Señalan afectaciones de SpaceX en Playa Bagdad de Matamoros. La expansión del proyecto espacial del empresario multimillonario Elon Musk comienza a tener efectos visibles más allá de la frontera
En el norte del estado de Tamaulipas, específicamente en Playa Bagdad, comunidad perteneciente a Matamoros, habitantes y pescadores ya perciben consecuencias ambientales y sociales ligadas a las operaciones de SpaceX en Texas.
El origen de estas preocupaciones se encuentra en Starbase, el complejo aeroespacial ubicado en Boca Chica, donde se construyen y lanzan cohetes.
Este sitio también avanza en su transformación hacia una nueva ciudad en territorio estadounidense, justo a la orilla del río Bravo.
En esa franja fronteriza ya se observan viviendas terminadas y otras en proceso de construcción. Aunque algunas parecen modestas, cuentan con acabados de alto costo y están destinadas principalmente al personal que labora para la empresa del magnate estadounidense.
Organización ambientalista observa efectos negativos de SpaceX en la Playa Bagdad de Matamoros
La organización ambientalista Conibio Global alertó que varias de estas casas estarían descargando sus aguas residuales directamente al río Bravo, sin que exista claridad sobre un tratamiento adecuado.
Esto eleva el riesgo de contaminación en un afluente que resulta vital para la región.
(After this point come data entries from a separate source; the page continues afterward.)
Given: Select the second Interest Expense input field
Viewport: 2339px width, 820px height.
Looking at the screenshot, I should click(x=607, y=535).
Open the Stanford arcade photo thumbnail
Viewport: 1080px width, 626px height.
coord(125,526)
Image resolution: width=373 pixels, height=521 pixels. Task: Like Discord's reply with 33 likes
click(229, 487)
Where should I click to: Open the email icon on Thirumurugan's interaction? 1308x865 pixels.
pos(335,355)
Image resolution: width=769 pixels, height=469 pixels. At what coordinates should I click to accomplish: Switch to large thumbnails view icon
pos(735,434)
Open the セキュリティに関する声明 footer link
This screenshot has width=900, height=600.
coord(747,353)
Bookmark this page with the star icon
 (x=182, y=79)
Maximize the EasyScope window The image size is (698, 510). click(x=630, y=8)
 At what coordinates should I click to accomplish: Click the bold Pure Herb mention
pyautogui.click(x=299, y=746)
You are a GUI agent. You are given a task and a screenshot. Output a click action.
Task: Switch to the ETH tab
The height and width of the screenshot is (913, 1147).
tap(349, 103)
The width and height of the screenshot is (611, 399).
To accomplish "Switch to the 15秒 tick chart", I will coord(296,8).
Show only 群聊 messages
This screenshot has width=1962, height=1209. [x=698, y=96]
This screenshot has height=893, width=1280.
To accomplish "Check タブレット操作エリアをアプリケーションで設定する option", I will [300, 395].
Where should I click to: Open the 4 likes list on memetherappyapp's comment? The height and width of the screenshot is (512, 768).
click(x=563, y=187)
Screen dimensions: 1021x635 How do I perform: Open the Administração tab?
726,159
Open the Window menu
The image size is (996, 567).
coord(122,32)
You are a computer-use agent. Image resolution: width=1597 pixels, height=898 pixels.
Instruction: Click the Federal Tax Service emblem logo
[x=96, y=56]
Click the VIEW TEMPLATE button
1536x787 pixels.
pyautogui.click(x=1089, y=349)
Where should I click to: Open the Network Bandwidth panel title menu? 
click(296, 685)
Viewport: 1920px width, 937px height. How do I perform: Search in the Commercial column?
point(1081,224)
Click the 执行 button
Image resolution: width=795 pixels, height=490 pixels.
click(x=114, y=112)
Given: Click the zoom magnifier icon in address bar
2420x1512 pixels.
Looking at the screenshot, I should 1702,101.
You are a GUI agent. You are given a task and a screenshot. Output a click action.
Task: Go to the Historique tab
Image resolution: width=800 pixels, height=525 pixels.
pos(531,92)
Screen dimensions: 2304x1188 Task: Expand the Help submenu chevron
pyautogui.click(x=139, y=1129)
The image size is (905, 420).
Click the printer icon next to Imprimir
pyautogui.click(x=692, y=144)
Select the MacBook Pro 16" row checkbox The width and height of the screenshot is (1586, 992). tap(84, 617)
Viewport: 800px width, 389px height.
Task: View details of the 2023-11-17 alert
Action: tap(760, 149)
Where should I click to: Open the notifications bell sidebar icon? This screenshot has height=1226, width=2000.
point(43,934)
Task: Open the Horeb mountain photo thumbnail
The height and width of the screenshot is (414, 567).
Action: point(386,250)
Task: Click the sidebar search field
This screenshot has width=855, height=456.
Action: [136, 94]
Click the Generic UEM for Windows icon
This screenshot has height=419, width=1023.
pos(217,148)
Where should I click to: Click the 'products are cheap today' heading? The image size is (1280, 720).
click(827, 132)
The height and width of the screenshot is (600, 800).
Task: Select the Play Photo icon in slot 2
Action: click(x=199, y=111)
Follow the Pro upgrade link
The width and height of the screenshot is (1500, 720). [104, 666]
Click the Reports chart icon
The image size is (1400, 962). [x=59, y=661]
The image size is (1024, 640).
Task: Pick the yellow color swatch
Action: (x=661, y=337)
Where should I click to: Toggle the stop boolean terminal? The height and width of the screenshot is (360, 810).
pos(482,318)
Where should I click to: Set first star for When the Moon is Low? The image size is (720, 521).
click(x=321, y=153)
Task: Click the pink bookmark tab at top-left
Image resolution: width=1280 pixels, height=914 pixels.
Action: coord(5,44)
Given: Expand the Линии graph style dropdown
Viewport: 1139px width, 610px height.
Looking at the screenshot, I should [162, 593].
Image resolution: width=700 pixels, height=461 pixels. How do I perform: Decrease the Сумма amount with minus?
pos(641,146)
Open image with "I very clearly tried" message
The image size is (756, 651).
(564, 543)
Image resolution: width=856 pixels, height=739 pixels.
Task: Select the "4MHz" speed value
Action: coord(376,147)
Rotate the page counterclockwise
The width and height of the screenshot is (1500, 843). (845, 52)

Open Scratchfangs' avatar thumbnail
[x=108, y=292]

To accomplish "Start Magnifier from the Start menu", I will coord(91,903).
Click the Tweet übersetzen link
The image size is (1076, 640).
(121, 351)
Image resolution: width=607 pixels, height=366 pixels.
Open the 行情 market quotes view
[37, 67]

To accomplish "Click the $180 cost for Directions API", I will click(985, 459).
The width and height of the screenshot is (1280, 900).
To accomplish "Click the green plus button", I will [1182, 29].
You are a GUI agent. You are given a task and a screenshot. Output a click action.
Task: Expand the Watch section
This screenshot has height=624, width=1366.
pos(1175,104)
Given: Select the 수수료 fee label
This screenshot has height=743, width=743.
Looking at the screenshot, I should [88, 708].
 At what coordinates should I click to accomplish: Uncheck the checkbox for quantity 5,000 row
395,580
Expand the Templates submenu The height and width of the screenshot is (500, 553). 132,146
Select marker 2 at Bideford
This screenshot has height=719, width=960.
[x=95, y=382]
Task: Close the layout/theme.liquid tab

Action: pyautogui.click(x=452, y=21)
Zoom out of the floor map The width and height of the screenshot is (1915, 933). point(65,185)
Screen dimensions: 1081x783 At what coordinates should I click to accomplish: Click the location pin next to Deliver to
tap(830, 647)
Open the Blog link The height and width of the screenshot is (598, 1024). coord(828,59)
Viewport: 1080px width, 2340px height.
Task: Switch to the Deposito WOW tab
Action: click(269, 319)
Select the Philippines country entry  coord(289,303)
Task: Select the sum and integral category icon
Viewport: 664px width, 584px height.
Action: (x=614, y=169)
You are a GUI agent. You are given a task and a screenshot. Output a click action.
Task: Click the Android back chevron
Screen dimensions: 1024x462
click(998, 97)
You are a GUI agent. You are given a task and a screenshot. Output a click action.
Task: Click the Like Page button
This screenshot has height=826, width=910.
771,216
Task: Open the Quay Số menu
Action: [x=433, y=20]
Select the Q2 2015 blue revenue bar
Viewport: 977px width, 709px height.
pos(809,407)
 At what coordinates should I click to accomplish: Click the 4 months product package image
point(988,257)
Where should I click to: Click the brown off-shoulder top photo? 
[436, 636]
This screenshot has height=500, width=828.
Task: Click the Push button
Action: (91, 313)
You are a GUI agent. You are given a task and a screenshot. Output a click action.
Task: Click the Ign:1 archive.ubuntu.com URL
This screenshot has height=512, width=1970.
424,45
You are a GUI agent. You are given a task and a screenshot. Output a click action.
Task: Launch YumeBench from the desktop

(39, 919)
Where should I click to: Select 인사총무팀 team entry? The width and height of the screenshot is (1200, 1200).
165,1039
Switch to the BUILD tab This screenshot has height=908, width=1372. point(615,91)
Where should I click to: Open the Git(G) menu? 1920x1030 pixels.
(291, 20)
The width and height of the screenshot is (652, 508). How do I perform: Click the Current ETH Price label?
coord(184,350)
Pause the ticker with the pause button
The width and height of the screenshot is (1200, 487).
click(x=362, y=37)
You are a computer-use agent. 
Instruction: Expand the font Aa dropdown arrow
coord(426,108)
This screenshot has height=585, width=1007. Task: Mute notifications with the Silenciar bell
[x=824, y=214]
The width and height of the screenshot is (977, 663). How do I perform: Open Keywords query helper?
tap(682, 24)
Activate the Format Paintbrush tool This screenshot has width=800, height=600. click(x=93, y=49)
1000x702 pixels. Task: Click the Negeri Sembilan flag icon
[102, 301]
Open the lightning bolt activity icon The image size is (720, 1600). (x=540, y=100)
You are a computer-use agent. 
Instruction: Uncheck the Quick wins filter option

El río Bravo no solo marca el límite entre México y Estados Unidos, también sostiene la pesca y el equilibrio ambiental en esta zona.
Por ello, cualquier descarga irregular de desechos impacta de forma directa en la fauna, en la calidad del agua y en la economía local. Pescadores de Playa Bagdad aseguran que el agua ya no es la misma y que la captura de especies ha disminuido.
Atribuyen esta situación al crecimiento acelerado de las instalaciones y asentamientos vinculados a Starbase, sin que se perciba una supervisión binacional efectiva.

Mientras SpaceX sigue avanzando en su proyecto rumbo al espacio, en el lado mexicano crece la inquietud por los costos ambientales que se están pagando sin reflectores.
Para las comunidades fronterizas, la tecnología parece ir más rápido que la protección del entorno y de quienes dependen de él.